(Extracted data entries)
<<<<
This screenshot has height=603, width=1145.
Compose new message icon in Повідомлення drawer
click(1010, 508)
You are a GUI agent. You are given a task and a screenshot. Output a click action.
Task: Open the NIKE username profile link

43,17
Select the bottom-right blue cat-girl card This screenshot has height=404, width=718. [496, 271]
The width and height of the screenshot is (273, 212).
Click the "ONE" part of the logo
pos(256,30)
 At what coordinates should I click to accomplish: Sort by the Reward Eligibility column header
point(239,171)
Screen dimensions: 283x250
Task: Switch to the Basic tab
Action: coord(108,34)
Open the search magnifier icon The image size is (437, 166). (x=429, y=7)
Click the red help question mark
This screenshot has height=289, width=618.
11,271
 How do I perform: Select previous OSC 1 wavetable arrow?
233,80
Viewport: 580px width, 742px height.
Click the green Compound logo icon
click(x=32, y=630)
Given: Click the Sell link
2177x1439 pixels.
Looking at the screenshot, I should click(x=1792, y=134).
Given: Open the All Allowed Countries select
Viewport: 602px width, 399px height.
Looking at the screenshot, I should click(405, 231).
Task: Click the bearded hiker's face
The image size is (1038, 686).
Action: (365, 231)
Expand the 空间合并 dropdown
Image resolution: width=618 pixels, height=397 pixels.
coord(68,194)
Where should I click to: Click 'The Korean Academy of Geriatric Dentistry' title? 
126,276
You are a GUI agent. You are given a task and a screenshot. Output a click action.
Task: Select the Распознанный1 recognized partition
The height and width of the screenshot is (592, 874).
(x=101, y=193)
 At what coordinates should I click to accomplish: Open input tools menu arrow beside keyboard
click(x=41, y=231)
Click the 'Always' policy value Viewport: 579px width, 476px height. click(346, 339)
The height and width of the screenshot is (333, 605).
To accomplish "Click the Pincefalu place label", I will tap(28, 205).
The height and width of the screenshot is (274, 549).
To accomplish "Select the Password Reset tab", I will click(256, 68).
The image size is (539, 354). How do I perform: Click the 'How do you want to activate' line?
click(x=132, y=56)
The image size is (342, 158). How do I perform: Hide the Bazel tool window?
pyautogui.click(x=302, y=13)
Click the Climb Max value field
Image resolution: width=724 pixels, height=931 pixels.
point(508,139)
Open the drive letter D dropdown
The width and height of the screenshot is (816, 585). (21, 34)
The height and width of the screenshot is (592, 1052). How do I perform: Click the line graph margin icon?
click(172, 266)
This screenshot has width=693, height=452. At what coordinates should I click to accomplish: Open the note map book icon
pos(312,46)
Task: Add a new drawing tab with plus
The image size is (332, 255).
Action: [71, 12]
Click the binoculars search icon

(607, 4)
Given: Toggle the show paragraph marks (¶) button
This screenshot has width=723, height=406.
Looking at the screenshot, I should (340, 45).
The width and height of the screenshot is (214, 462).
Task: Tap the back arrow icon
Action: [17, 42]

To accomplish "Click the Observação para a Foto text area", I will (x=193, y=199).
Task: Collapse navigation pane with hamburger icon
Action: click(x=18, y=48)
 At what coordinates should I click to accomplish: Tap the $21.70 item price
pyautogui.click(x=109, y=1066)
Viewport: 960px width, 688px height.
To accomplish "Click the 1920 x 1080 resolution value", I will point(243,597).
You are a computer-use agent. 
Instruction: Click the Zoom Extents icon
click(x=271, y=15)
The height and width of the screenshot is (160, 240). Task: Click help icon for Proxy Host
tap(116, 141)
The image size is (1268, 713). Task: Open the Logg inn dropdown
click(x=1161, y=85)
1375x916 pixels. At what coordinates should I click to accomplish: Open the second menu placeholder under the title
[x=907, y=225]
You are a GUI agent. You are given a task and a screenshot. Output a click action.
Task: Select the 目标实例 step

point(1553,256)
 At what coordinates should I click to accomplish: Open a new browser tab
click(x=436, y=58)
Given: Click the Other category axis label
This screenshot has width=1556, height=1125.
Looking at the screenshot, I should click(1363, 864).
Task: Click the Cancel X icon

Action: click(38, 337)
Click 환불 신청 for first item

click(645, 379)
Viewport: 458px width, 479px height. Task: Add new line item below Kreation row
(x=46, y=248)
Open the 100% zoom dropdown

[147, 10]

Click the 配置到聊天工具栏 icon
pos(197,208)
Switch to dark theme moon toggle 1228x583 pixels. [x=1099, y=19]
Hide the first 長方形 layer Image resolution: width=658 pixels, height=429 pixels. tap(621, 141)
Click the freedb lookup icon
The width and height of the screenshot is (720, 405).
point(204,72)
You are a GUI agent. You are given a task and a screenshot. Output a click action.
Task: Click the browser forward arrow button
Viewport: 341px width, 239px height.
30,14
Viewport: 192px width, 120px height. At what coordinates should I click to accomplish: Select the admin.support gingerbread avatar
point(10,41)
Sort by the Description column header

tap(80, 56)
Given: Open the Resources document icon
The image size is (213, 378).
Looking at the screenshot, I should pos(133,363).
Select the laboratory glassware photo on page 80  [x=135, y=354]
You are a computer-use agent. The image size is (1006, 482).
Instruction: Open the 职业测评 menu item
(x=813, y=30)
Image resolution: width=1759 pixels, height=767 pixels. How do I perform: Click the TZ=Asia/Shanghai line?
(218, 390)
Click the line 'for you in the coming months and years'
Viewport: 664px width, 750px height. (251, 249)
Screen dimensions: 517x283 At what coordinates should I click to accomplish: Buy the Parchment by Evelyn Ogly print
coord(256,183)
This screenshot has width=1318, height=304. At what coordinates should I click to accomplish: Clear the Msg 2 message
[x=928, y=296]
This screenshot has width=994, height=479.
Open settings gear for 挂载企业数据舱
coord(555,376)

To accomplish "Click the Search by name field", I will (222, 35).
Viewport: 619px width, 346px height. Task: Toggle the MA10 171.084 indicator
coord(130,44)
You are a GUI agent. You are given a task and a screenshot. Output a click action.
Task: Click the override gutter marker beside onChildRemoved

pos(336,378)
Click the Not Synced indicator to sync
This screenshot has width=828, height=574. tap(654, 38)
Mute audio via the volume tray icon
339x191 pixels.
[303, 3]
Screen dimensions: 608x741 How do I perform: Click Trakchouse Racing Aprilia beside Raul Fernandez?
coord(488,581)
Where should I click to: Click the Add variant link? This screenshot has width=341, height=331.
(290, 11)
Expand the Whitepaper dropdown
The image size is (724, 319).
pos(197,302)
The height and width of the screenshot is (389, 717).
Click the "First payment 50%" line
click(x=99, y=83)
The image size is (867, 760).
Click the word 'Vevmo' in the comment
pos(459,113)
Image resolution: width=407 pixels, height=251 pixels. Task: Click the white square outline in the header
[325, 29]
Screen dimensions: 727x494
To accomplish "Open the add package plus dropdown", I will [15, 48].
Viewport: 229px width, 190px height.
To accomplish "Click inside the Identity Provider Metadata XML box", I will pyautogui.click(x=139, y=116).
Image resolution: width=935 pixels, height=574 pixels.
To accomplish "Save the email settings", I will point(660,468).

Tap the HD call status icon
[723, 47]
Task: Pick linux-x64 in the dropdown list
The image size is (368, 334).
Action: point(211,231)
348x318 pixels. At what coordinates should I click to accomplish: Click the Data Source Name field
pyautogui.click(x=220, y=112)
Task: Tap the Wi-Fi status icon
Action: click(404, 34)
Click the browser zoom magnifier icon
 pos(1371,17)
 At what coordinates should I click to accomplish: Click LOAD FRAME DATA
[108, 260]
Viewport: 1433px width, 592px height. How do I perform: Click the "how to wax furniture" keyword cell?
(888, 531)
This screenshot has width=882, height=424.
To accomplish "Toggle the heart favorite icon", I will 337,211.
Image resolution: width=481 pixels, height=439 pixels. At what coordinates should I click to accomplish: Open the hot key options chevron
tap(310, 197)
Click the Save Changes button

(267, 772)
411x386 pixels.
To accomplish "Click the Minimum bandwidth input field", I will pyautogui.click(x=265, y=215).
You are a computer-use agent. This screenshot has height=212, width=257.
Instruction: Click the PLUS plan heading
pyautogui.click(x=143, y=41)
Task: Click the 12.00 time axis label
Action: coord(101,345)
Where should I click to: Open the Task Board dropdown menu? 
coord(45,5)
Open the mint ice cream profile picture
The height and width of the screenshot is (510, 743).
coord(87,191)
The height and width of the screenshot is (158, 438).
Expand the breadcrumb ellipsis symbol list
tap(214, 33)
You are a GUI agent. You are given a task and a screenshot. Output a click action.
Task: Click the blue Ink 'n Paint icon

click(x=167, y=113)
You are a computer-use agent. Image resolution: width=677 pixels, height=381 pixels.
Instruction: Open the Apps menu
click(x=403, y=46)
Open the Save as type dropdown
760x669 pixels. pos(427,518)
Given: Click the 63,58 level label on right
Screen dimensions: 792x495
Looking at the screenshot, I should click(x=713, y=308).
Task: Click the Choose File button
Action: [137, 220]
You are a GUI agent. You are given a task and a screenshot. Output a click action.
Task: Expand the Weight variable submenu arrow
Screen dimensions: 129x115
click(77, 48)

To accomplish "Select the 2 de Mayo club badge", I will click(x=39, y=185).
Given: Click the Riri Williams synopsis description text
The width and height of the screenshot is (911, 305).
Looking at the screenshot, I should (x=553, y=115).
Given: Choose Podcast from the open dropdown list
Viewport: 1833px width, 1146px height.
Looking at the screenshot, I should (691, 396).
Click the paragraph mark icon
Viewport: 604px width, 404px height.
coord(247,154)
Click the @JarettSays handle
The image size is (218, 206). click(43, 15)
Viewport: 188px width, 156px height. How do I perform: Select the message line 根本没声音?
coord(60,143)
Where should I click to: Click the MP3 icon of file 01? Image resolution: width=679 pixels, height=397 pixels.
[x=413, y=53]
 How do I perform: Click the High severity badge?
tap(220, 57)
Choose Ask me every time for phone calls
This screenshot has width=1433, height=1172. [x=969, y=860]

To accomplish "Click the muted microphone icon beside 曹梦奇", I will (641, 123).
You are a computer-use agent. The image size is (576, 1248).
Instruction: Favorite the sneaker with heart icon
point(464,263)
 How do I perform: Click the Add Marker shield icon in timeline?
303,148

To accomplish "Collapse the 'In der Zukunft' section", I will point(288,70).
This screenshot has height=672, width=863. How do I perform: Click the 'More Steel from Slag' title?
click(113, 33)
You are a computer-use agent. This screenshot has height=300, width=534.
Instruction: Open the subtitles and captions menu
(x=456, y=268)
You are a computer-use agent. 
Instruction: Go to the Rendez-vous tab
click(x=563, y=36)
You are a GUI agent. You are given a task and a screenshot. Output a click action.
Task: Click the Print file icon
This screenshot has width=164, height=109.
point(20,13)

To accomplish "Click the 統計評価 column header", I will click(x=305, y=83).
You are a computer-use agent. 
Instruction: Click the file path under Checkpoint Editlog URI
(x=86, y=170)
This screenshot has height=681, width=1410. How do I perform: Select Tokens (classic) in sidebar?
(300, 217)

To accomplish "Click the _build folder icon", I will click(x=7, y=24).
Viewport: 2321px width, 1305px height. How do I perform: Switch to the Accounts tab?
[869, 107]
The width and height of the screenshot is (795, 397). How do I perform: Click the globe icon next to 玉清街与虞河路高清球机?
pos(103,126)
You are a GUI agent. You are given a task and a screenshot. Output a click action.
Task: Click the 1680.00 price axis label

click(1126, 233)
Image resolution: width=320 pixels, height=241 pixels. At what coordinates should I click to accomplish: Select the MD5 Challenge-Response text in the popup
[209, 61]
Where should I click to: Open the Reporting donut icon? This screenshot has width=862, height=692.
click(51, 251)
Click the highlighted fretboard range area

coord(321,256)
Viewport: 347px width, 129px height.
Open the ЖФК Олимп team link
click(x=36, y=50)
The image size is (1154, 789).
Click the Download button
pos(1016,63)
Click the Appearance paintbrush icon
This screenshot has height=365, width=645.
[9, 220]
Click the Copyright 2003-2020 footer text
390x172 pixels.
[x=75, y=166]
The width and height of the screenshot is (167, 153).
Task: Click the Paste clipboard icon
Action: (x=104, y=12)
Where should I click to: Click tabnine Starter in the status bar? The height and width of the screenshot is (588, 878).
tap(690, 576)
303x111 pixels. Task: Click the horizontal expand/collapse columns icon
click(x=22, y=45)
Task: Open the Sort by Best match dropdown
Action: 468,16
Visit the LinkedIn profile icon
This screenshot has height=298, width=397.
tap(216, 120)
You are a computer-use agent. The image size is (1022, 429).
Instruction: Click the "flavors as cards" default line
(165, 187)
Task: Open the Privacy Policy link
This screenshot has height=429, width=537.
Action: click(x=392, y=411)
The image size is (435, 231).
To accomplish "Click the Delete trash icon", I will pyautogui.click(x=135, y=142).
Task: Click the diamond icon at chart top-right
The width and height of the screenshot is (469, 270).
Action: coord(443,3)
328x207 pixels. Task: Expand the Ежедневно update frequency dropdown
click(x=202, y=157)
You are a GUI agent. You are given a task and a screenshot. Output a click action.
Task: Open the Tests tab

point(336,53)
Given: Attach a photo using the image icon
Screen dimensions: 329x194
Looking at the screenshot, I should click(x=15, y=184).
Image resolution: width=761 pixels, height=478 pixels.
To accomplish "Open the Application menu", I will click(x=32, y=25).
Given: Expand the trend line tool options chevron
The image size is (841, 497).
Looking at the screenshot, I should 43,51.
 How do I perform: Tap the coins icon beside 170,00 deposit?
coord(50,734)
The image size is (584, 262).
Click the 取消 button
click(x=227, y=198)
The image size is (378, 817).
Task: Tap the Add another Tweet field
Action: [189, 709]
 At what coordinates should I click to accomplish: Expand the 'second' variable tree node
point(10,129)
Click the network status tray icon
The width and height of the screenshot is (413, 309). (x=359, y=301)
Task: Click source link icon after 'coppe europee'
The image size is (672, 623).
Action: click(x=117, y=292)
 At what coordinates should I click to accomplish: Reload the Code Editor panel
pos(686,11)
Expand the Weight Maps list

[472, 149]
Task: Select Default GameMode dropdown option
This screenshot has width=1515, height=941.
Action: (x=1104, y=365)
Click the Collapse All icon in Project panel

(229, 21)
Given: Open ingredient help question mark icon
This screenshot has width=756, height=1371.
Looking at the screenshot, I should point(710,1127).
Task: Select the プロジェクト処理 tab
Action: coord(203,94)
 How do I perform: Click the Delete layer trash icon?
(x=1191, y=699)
>>>>
» **EXERCISE PROMPT**:
Output only an exact transcription of the lines above from the one with "Task: Click the Cancel X icon" up to and including the one with "Select the laboratory".

» **SOLUTION TO THE EXERCISE**:
Task: Click the Cancel X icon

Action: click(38, 337)
Click 환불 신청 for first item

click(645, 379)
Viewport: 458px width, 479px height. Task: Add new line item below Kreation row
(x=46, y=248)
Open the 100% zoom dropdown

[147, 10]

Click the 配置到聊天工具栏 icon
pos(197,208)
Switch to dark theme moon toggle 1228x583 pixels. [x=1099, y=19]
Hide the first 長方形 layer Image resolution: width=658 pixels, height=429 pixels. tap(621, 141)
Click the freedb lookup icon
The width and height of the screenshot is (720, 405).
point(204,72)
You are a GUI agent. You are given a task and a screenshot. Output a click action.
Task: Click the browser forward arrow button
Viewport: 341px width, 239px height.
30,14
Viewport: 192px width, 120px height. At what coordinates should I click to accomplish: Select the admin.support gingerbread avatar
point(10,41)
Sort by the Description column header

tap(80, 56)
Given: Open the Resources document icon
The image size is (213, 378).
Looking at the screenshot, I should pos(133,363).
Select the laboratory glassware photo on page 80  [x=135, y=354]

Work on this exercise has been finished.